On one side of the room a deep alcove lined with books had been turned into a dark-room by means of curtains, and before these draperies stood the inevitable wooden table, but beside it, inclosing a chair, was a conical cage of wire netting encircled by bands of copper.
Mrs. Joyce exclaimed, "You do not intend to cage her in that?"
"That is my intention," calmly replied Bartol.
"Have the controls consented?" asked Mrs. Joyce.
"Yes," answered Mrs.
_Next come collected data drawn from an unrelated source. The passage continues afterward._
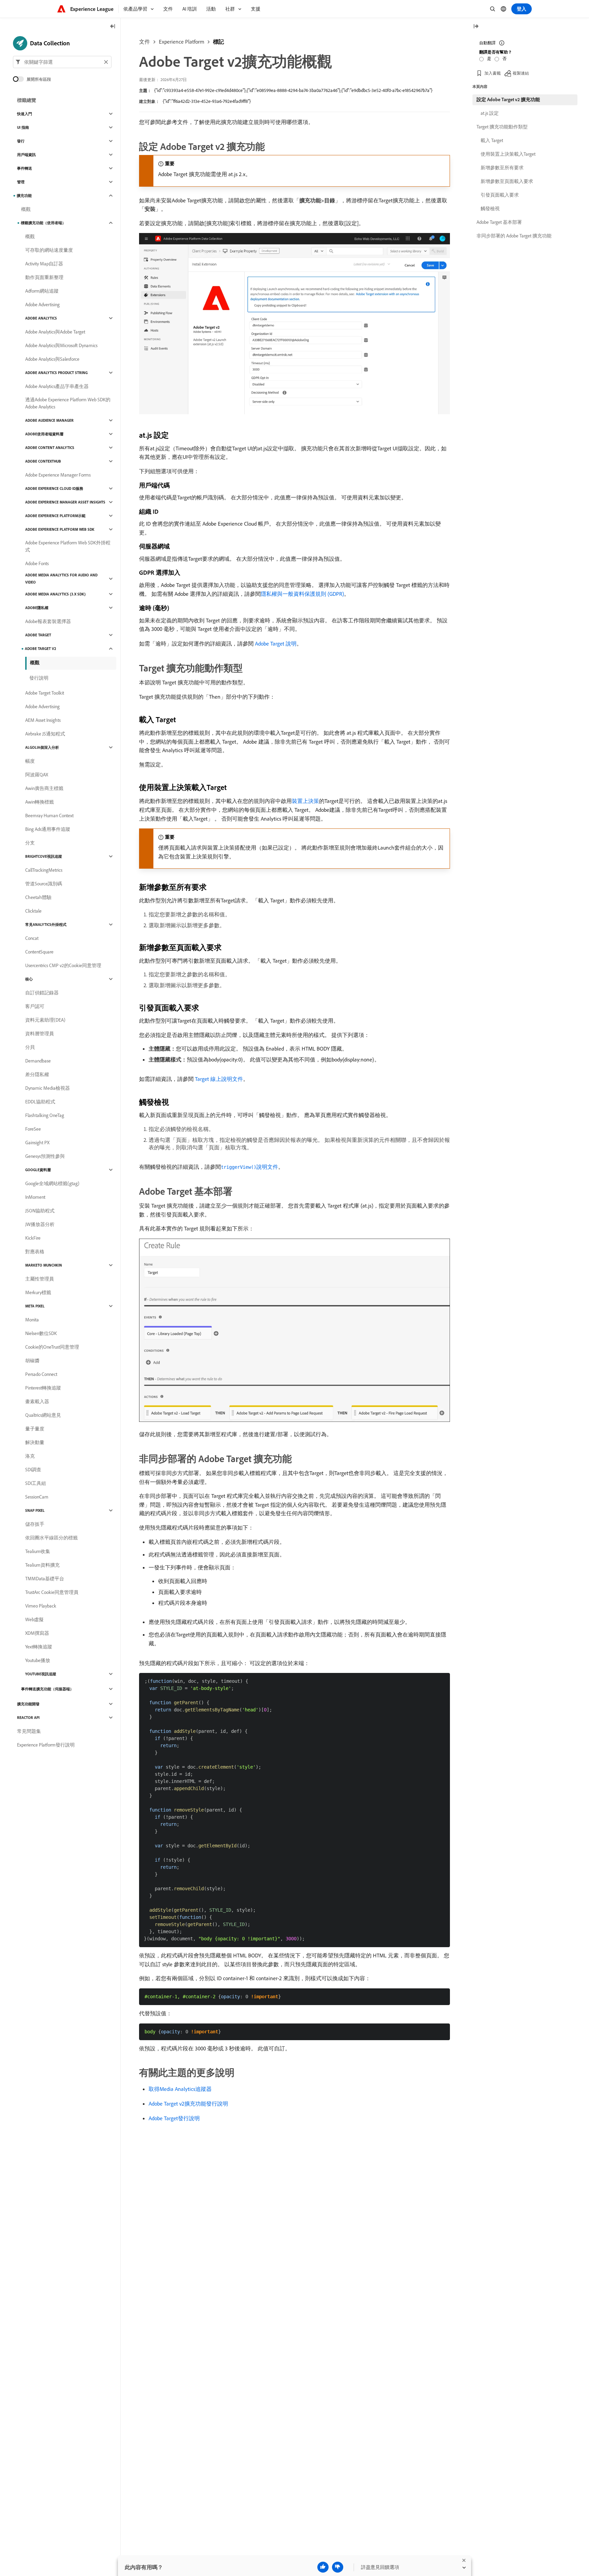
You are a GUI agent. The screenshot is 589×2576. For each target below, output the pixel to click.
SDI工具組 (35, 1483)
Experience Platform (181, 41)
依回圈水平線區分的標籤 (51, 1538)
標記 (218, 41)
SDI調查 (33, 1470)
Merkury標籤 (38, 1292)
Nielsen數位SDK (41, 1333)
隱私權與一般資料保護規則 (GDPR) (302, 593)
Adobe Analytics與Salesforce (52, 359)
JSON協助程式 (40, 1211)
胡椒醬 (32, 1360)
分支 (30, 843)
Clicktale (33, 911)
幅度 (30, 761)
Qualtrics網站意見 (43, 1415)
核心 (29, 979)
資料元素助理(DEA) (45, 1020)
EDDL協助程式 (40, 1102)
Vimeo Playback (40, 1606)
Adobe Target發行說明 (174, 2118)
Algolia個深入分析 (42, 747)
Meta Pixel (35, 1306)
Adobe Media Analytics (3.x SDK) (55, 594)
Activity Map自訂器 (44, 264)
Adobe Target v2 (40, 648)
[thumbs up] (323, 2567)
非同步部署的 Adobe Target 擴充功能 (514, 236)
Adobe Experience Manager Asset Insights (65, 502)
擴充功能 (24, 195)
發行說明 (38, 678)
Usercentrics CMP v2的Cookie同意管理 (63, 965)
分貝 (30, 1047)
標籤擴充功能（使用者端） (43, 222)
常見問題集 (29, 1731)
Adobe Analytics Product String (56, 372)
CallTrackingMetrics (43, 870)
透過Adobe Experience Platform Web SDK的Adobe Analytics (67, 403)
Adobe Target (38, 635)
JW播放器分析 (40, 1224)
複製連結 (521, 73)
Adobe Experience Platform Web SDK (59, 529)
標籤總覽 (26, 100)
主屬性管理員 (39, 1279)
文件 (144, 41)
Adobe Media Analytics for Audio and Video (61, 579)
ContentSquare (39, 952)
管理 (21, 182)
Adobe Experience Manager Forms (58, 475)
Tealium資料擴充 (42, 1565)
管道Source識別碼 (43, 884)
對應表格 (34, 1251)
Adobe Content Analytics (49, 447)
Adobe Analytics (41, 318)
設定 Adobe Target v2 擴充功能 (508, 99)
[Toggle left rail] (112, 27)
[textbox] (62, 62)
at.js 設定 (490, 113)
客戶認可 (34, 1006)
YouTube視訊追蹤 (40, 1674)
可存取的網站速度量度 (49, 250)
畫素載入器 (37, 1401)
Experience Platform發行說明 (46, 1745)
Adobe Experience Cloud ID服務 (54, 488)
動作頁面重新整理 (44, 277)
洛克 (30, 1456)
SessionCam (36, 1497)
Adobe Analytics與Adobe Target (55, 332)
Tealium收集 (37, 1551)
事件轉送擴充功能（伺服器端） (47, 1689)
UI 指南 (23, 127)
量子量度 (34, 1429)
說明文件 (249, 1166)
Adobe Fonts (37, 563)
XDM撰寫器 (37, 1633)
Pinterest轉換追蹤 (43, 1388)
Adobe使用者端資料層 (44, 434)
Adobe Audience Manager (49, 420)
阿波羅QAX (36, 775)
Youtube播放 (37, 1660)
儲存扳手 (34, 1524)
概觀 (26, 209)
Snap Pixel (35, 1510)
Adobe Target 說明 (276, 643)
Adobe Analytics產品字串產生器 (57, 386)
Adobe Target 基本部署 (499, 222)
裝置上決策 (305, 800)
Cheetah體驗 (38, 897)
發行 (21, 141)
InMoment (35, 1197)
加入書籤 (492, 73)
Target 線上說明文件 (219, 1078)
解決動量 (34, 1442)
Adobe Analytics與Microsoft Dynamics (61, 345)
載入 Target (492, 140)
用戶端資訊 (26, 154)
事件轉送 (24, 168)
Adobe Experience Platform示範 (55, 515)
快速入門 (24, 113)
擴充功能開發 (28, 1704)
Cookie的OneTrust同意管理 (52, 1347)
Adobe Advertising (42, 304)
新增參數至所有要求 (502, 168)
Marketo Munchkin (43, 1265)
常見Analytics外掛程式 (45, 924)
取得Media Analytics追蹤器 (180, 2088)
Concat (32, 938)
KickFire (33, 1238)
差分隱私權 (37, 1074)
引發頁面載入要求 (500, 195)
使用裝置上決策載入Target (508, 154)
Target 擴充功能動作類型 (502, 127)
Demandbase (38, 1061)
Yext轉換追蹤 (38, 1647)
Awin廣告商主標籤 (44, 788)
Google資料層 (38, 1169)
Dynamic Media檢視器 (47, 1088)
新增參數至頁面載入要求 (507, 181)
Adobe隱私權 (36, 607)
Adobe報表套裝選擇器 (48, 621)
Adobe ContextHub (43, 461)
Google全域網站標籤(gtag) (52, 1183)
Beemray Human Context (49, 815)
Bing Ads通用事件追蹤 (47, 829)
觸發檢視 (490, 208)
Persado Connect (41, 1374)
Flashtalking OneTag (44, 1115)
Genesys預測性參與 (45, 1156)
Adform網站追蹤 (42, 291)
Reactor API (28, 1717)
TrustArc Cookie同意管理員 (51, 1592)
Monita (32, 1320)
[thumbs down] (337, 2567)
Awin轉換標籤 (39, 802)
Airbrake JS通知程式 (45, 734)
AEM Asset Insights (43, 720)
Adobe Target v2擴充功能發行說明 (188, 2103)
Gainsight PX (37, 1142)
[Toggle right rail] (475, 27)
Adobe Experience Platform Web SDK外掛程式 (67, 546)
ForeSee (33, 1129)
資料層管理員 (39, 1033)
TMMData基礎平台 (44, 1579)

Ollnee.
Of the further intricacies of Stinchfield's preparation Victor had no hint, so artfully were they concealed; but he recognized in it all a kind of humorous skepticism (which the engineer radiated in spite of his manifest wish to appear respectful); and as his mother entered her little torture tent Victor said, "You needn't do this if you don't want to, mother."
"Your father commands it," she replied, submissively.
Stinchfield screwed the cage to the floor and made an attachment to a small wire which ran along the book-case to a dark corner. Victor was enough of the physicist to infer that his mother was now surrounded by an electric current.
Bartol explained: "We are to start in total darkness, and then we intend to try various degrees and colors of lights. Mrs. Ollnee, how will you have us sit?"